To use this classifier, you will need Python 3 installed on your computer. You will also need the following libraries:
- numpy
- pandas
To install these libraries, run the following command:
pip install numpy pandas
To use this classifier, you first need to have a dataset in the form of a CSV file with columns representing the features and a column for the class (edible or poisonous). This project includes a sample dataset (Mushroom_Train.csv
and Mushroom_Test.csv
) that can be used for testing.
- Load the dataset using pandas:
import pandas as pd
df = pd.read_csv('./Mushroom_Train.csv')
- Preprocess the dataset by encoding the categorical features:
from naive_bayes import encodeCol
obj_df = df.select_dtypes(include=['object']).copy()
obj_df["stalk-root"].replace({"?": "b"}, inplace=True)
encoded_all = {}
for col in obj_df.columns:
encoded_all[col] = encodeCol(obj_df[col])
df_train = obj_df.replace(encoded_all)
- Split the dataset into features and class:
X_train = df_train.drop('class', axis=1)
y_train = df_train['class']
- Train the classifier:
from naive_bayes import GNaiveBayesClassifier
model = GNaiveBayesClassifier()
model.train(X_train, y_train)
- Load the test dataset and preprocess it the same way as the training dataset:
df_test = pd.read_csv('./Mushroom_Test.csv')
df_test["stalk-root"].replace({"?": "b"}, inplace=True)
encoded_all = {}
for col in df_test.columns:
encoded_all[col] = encodeCol(df_test[col])
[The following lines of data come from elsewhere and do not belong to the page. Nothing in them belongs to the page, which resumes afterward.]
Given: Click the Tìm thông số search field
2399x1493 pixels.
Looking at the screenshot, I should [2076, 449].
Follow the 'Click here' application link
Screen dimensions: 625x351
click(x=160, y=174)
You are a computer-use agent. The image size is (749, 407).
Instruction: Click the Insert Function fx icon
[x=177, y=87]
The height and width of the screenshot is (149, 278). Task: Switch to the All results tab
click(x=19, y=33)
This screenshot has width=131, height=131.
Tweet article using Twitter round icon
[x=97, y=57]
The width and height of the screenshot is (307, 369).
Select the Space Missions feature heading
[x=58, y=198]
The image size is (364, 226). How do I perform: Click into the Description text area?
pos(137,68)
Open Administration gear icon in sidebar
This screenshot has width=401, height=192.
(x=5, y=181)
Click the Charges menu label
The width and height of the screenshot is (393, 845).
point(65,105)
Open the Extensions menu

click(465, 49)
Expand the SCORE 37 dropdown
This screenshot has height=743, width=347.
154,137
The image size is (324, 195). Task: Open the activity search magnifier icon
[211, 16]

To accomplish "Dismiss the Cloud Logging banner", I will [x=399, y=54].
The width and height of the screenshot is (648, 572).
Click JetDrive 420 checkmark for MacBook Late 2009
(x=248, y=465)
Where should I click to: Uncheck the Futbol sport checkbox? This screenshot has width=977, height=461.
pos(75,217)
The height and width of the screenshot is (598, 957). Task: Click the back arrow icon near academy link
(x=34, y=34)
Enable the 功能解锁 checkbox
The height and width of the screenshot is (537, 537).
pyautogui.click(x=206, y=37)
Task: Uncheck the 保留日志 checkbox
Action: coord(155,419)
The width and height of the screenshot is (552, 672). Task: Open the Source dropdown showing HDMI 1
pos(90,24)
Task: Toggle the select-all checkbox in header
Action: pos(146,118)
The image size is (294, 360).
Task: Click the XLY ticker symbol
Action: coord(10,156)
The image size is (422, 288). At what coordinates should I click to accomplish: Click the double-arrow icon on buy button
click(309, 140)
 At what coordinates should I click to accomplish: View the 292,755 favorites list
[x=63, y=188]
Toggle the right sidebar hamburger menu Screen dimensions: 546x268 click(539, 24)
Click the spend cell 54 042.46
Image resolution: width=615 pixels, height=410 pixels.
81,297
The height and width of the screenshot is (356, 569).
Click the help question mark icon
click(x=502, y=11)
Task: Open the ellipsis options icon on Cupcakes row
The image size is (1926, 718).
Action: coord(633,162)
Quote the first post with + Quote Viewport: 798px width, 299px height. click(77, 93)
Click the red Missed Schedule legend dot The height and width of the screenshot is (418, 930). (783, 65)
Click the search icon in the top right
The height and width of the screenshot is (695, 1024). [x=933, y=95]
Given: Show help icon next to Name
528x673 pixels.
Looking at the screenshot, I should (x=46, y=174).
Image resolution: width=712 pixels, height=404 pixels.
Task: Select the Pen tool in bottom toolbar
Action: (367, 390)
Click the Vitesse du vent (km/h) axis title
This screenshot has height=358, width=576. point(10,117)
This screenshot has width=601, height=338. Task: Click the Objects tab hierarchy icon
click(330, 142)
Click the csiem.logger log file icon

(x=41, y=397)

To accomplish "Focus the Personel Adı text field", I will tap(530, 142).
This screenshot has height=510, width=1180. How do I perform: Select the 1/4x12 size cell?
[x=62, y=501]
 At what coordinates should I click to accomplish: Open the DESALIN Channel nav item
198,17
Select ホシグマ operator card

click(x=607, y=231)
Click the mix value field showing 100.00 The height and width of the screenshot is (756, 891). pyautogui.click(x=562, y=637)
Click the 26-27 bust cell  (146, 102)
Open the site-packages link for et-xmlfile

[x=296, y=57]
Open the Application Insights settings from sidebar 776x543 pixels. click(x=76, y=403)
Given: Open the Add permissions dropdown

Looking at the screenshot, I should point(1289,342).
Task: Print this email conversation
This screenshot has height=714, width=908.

df_test = df_test.replace(encoded_all)
X_test = df_test.drop('class', axis=1)
y_test = df_test['class']
- Make predictions on the test dataset:
predicted = model.predict(X_test)
- Evaluate the performance of the classifier using accuracy and confusion matrix:
accuracy = model.accuracy(y_test, predicted)
confusion_matrix = model.confusionMatrix(predicted, y_test)
Naive Bayes is a classification algorithm based on Bayes' theorem. It assumes that the presence of a particular feature in a class is unrelated to the presence of any other feature. This is called the "naive" assumption, hence the name Naive Bayes.
Naive Bayes calculates the probability of each class given the input features and selects the class with the highest probability as the output.
The algorithm consists of two steps: training and prediction. During training, the model learns the probability distribution of each feature given each class. During prediction, the model calculates the probability of each class given the input features using Bayes' theorem and selects the class with the highest probability as the output.